__ACTIVITY__: Reproduce each line below without any alteration.
::::::
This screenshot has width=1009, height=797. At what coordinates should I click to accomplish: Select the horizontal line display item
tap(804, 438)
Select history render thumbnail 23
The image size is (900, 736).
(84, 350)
::::::
__RESPONSE__:
This screenshot has width=1009, height=797. At what coordinates should I click to accomplish: Select the horizontal line display item
tap(804, 438)
Select history render thumbnail 23
The image size is (900, 736).
(84, 350)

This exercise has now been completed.